Review: THE WRONG HAND by Jane Jago

thewronghandjagoI suppose it was inevitable that the real-life 1990’s kidnap, torture and murder of 2 year-old James Bulger by two 11 year-old boys would become the subject of exploration by writers and other artists. Evil acts are hard enough to understand, let alone evil acts perpetrated by children, and surely one of the purposes of art is to expose such incomprehensible things to scrutiny if not explanation. Although she doesn’t make specific reference to the case there are enough similarities to it in THE WRONG HAND that Jane Jago has clearly spent more than a little time contemplating the horrendous events and their fallout on everyone involved. The result, to her credit, is a thoughtful, sometimes confronting but never sensationalist, depiction of the aftermath of horror on those left behind and at least the start of a conversation about the broader responsibility we all – as members of a shared society – have in dealing sensibly, and perhaps even compassionately, with all those involved in such events.

Although it has at its heart a kidnapping and murder similar to the Bulger case THE WRONG HAND doesn’t provide prurient details of these events. The book is not really concerned with what happened. Instead it is primarily concerned with what happens afterwards, and, to a lesser extent, what went before. In chapters told from multiple perspectives the bulk of the book takes place 15 years after the death of 3 year old Benjamin, although there are some passages set at the time of the murder and a few at other moments in between. At each stage we meet people who are largely sympathetic. There are the boy’s parents, Rachel and Matthew, as well as the lead detective from the investigation and a journalist who has covered the story from the beginning. Essentially the book offers us character studies of these people and shows us the different ways each copes, or doesn’t, with Benjamin’s death and the discovery that he was murdered by two boys not that much older than him. Not surprisingly Rachel and Matthew separate. Rachel is re-married and has two children who she physically struggles to let out of her sight. Matthew on the other hand is still fuelled by anger and a burning desire for revenge so has built up a network of informants and others who offer ‘information’ about possible sightings of his son’s killers since they were released from prison.
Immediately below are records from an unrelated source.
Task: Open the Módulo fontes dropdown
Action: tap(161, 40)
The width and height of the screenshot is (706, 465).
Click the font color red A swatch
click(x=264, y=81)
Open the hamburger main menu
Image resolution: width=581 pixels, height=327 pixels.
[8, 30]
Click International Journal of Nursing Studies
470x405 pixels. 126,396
In some ways this is all standard fare, even if done well, but where Jago has been brave is to incorporate the perspectives of other, less sympathetic people involved in and impacted by the murder. This includes the parents and siblings of the two perpetrators who are hounded and in some cases haunted by their connection to the horrors. And it includes the two perpetrators themselves who, for the bulk of the book, have been released from juvenile detention and are living under their new identities which have been provided for them along with some ongoing monitoring and counselling. At times this aspect of the book is confronting. As adults both men struggle with their pasts and it’s so very easy to believe they deserve all the inner turmoil that comes their way. Until Jago reminds us that they were so very young when they did what they did and neither of them had an ideal home environment. Ought they live in torment forever? The question of how long people should be held accountable for things they do as children permeates the book, as does the exploration of what options society has for dealing with child perpetrators of violent crimes. Jago doesn’t offer concrete solutions – I doubt that was ever her intention – but rather prompts the reader to really contemplate these complex issues with more thoughtfulness and consideration than sound bites and social media outrage allows in the modern era.
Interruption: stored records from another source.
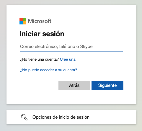Click empty area right of Opciones de inicio de sesión
This screenshot has height=131, width=142.
[113, 117]
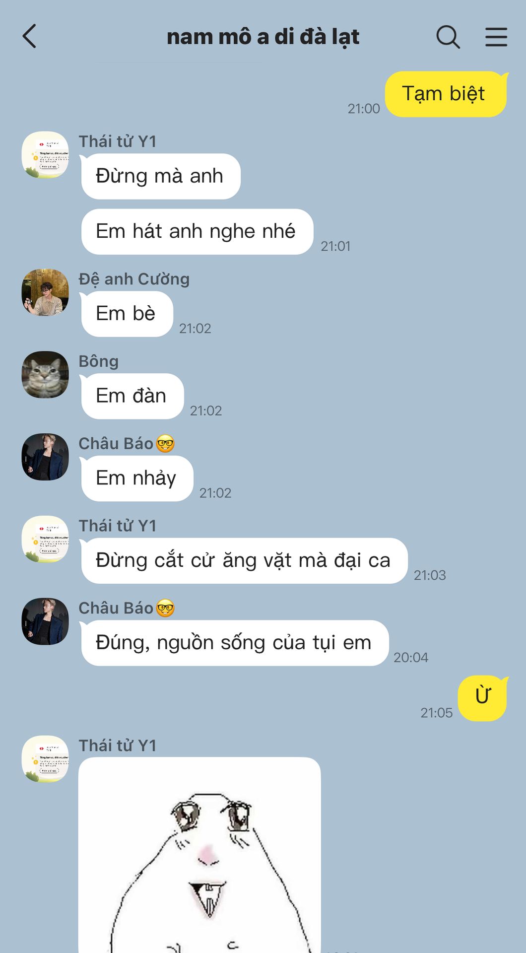Viewport: 526px width, 953px height.
Task: Open Thái tử Y1 avatar above sticker
Action: tap(45, 759)
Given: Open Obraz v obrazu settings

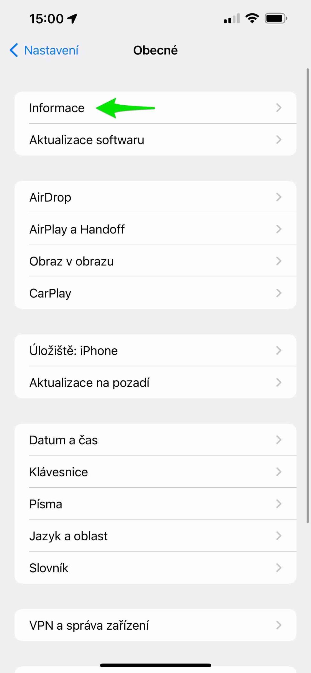Looking at the screenshot, I should click(72, 261).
Although it is this aspect of the book – this exploration of an almost impossible to contemplate social issue – that has been uppermost in my mind since I finished it I must say the book is also a great work of fiction. The story is always compelling, even when it is recounting events that the reader knows will not end well, and the characters are all sensitively drawn, credible and engaging. I particularly admire that Jago was able to make the two perpetrators come to life as something more than cardboard cutout evildoers. She doesn’t make excuses for them or portray them flatteringly but neither does she demonise them. That cannot have been an easy thing to achieve.

My only criticism of the book is its almost total lack of a sense of place. It’s just about possible for a local to tell the story is taking place in Australia (I couldn’t tell you what state though) but it seems like there has been a deliberate attempt to have this be seen as a story that could be taking place anywhere the reader is familiar with. I suppose I can understand this but at times I think that detracted a little from the otherwise very authentic sensibility the book has (especially as the edition I read used some very jarring American terms like ‘downtown’ and ‘subway’ which are simply not used here in the same way they would be in the US). However this is a relatively minor complaint and overall I was thoroughly impressed with Jago’s ethically sound and well-considered handling of a truly difficult subject.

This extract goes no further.